2.1 Best Achievable Finish-Time

We start by assuming our runner wants to beat their current best-time, but by how much? If they are too conservative they will chose a finish-time that does not fully test them, and may leave them disappointed if they finish too comfortably on race-day. If they are too ambitious they may select finish-time that is beyond their ability and risk sabotaging their race; aiming for an overly ambitious target time is one sure way to end up hitting the wall later in the race. The point is that selecting a best achievable finish-time is non-trivial and getting it wrong can have a disastrous effect on race-day.
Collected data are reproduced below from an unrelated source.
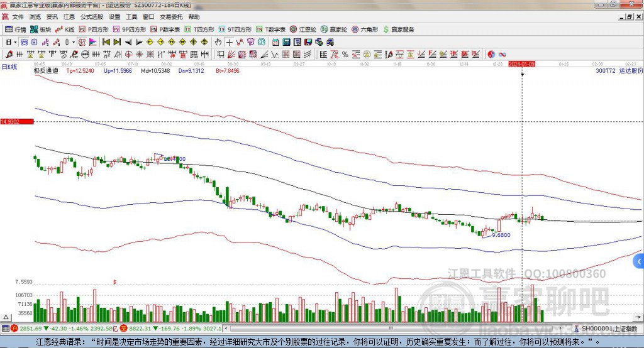Open the 日 period dropdown arrow
644x348 pixels.
pos(14,42)
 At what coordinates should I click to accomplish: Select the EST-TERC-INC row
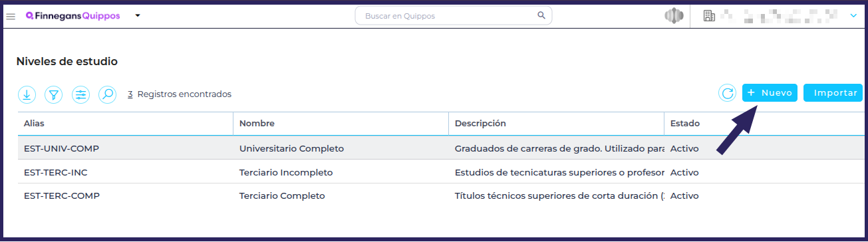click(440, 172)
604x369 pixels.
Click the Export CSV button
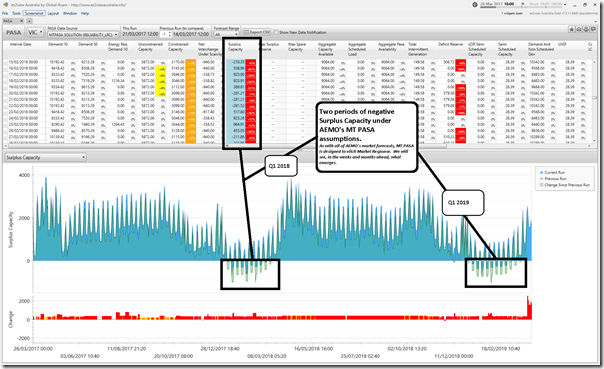[x=257, y=32]
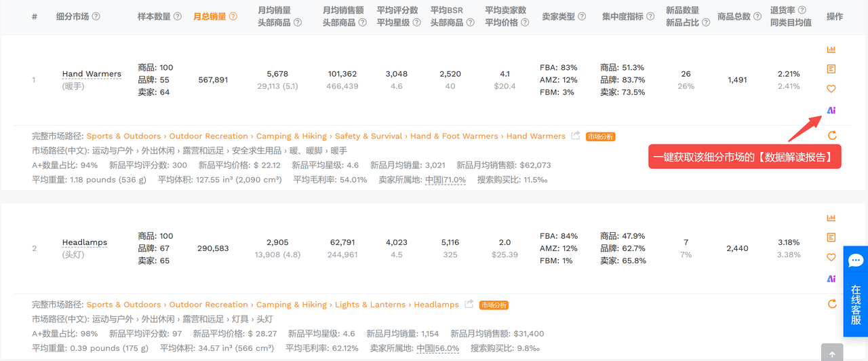868x361 pixels.
Task: Open the chart icon for Headlamps
Action: [x=831, y=218]
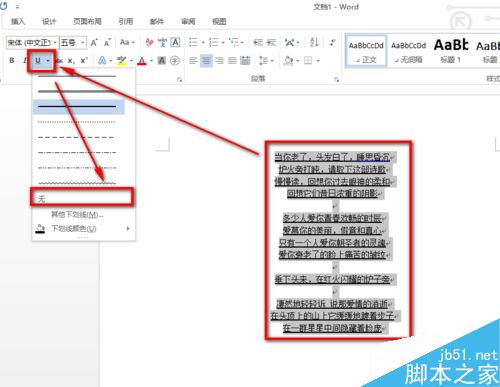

2.2 Race Plans and Pacing Profiles

Given a best achievable finish-time, the next task is to devise a suitable race-plan. We will assume the marathon is divided up into \(8 \times 5\) km stages or segments (0–5 km, 5 km–10 km, ..., 35 km–40 km), plus a final 2.2 km segment (40 km–42.2 km); many big-city marathons measure times in 5 km segments and so race records typically provide these split-times. For the purpose of this work a race-plan, or pacing plan, will consist of a sequence of average paces (measured in kms per minute) for each of these race segments. For the avoidance of doubt we will refer to a pacing plan as a proposed set of paces for the runner and a pacing profile as the actual set of paces achieved by the runner in their race. For example, Fig. 1(a) illustrates a race-record for a runner who completed a marathon in 4 h and 13 min; that is an average pace of 6 mins/km. The corresponding pacing profile shows they ran a positive-split, starting their race 10% faster than their average pace during the first 5K and 10K segments of the race, and slowing in the second-half, to finish 7% slower than their average pace in the final segment.

Most conventional pacing plans are fairly simple by encouraging the runner to run an even-split. For example, if our runner wishes to run a 4-hour (240 min) marathon then this suggests an average pace of 5 min and 41 s per km for the duration of the race. Some plans may account for positive or negative splits, by advising the runner to run the first half of the race more quickly or slowly, respectively. However, in general, conventional plans are not especially tailored for the runner or the course, and so they leave considerable room for improvement, especially when it comes to achieving a new personal best. Thus, in this work we argue for a more personalized and customized approach to pacing, so that runners can benefit from a pacing plan that is suitable for their goal time, their personal fitness level and ability, and that is tailored for the peculiarities of a given marathon course.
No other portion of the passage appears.